Set exercise
Format the records from the line containing "At what coordinates" through the line containing "click(629, 66)" as a Markdown table with the columns Entry and Content. Give each line a numbered row, skip blank lines, and leave the pictures out.

Dataset rows
******

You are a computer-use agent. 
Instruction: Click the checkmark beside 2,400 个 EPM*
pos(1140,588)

******

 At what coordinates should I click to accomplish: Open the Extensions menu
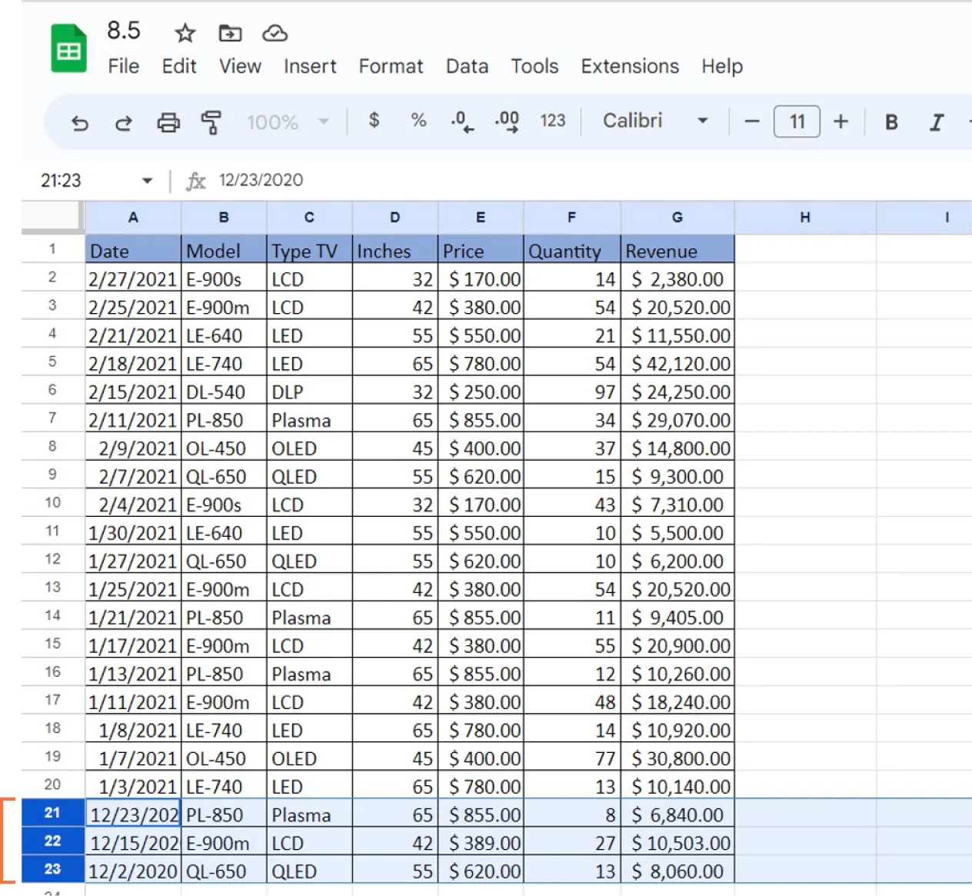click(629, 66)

******

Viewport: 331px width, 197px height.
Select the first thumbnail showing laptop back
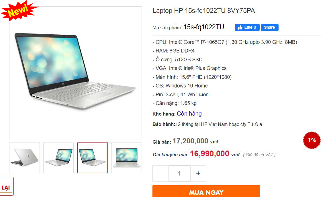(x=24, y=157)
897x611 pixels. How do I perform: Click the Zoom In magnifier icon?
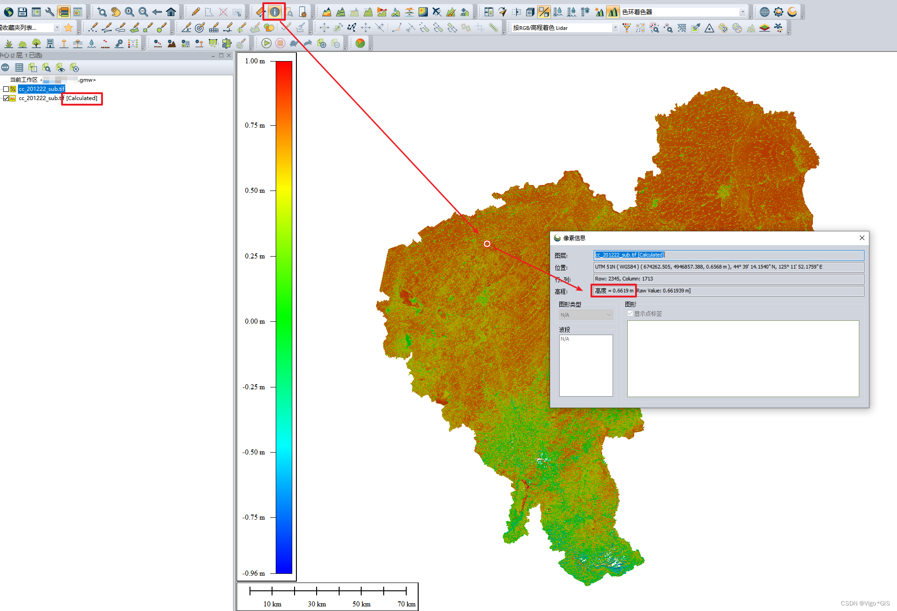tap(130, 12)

******

Finished answer
| Entry | Content |
|---|---|
| 1 |  At what coordinates should I click to accomplish: Open the Extensions menu |
| 2 | click(629, 66) |